Most of Kosovo’s 1.7 million people are ethnic Albanian and Muslim, but a substantial Serbian and Orthodox Christian minority in the north receives NATO protection and is effectively autonomous from the national government.
The agreement, signed April 19, accepts that Serbia — which does not recognize Kosovo’s independence, declared in 2008 — has a continued role in protecting the interests of Serbs in northern Kosovo. In effect, it divides Kosovo into an Albanian heartland with a Serbian appendage.
Far from overcoming ethnic and sectarian divisions, the deal validates the violent nationalistic agenda of a “greater Serbia” advanced by Slobodan Milosevic, who died in prison in 2006 while facing war crimes charges. It also encourages aspirations for a “greater Albania” among ethnic Albanians in Albania, Kosovo, Macedonia and Montenegro.
Grievances date to the era of Ottoman rule. They were suppressed under Communism, only to flare up after the breakup of Yugoslavia in 1991-2. While Western military intervention helped stop the slaughter of Bosnian Muslims in 1995 and of Kosovars in 1999, it has not resolved the Balkans’ political disagreements.
The lure of European Union membership was supposed to overcome those enmities. Of the former Yugoslav republics, Slovenia joined first, in 2004. Croatia will join on July 1. But the others aren’t close to satisfying the terms of membership, even though Macedonia, Montenegro and Serbia are officially “candidates,” and Kosovo and Bosnia and Herzegovina are “potential candidates,” as is Albania.
As Turkey has learned well, some European nations just don’t want a majority-Muslim country in their club. Some also disparage the Balkans as bastions of fiscal instability and as havens for drug traffickers and criminal gangs.
There has been a renewal of unsubstantiated allegations, dating from the 1990s, that the Kosovo Liberation Army, including some current leaders of Kosovo, was involved in trafficking human organs. Last week in Pristina, the capital, a panel of European Union and Kosovo judges convicted a Pristina urologist and four other men of involvement in more recent organ trafficking.
So while the goal of a “Europe united and at peace” endures, Serbs and Kosovars have become cynical about their chances of admission. Hence the street protests that engulfed Belgrade and Pristina after last month’s deal was signed.
The West needs a fresh approach for the Balkans, an arrangement somewhere between partition into monoethnic mini-states and a continentwide superstate.

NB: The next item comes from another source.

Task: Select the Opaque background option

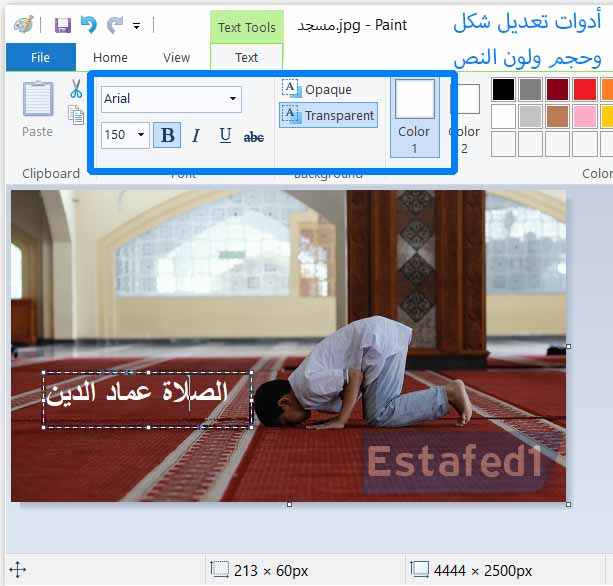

This middle way — call it “interest solidarity” — would preserve national sovereignty and borders, while enabling members of ethnic and other groups to cooperate with their counterparts in the region, in fields like trade, transport, education, media and the arts. In 2007, the envoy Martti Ahtisaari included, in his final status proposal for Kosovo, extensive minority rights — including local autonomy in economic, cultural, environmental and other areas. Serbia rejected the plan. But its principles still represent the standard for a lasting settlement.
Building ties of common interest beyond its borders has helped stabilize Northern Ireland since 1998. It could improve relations between Sunni and Shiite Muslims in the Middle East, and offer new outlets for the dreams of “stateless” Kurds in Turkey, Iraq and Iran.
This will work only under governments that promote minority rights, and among parties with leaders ready for peace.
An overwhelming majority of Albanians support democracy, human rights and free markets. They are pro-Western and pro-NATO. In contrast, Serbs have had a history of intolerance against non-Serbs and Muslims, and of aggression and forced expulsions to create a Serbian homeland in territories where they have historical claims — notably Kosovo, but also Bosnia.
For sure, this plan for a peaceful “Albanian neighborhood” — or a “Serbian neighborhood,” for that matter — could be manipulated by extremists. It would be up to responsible local leaders and the international community to prevent that.
But “interest solidarity” offers real hope of reducing sectarian tensions. It is certainly preferable to further subdividing the Balkans.
David L. Phillips, a program director at the Institute for the Study of Human Rights, Columbia University, is the author of “Liberating Kosovo: Coercive Diplomacy and U.S. Intervention.”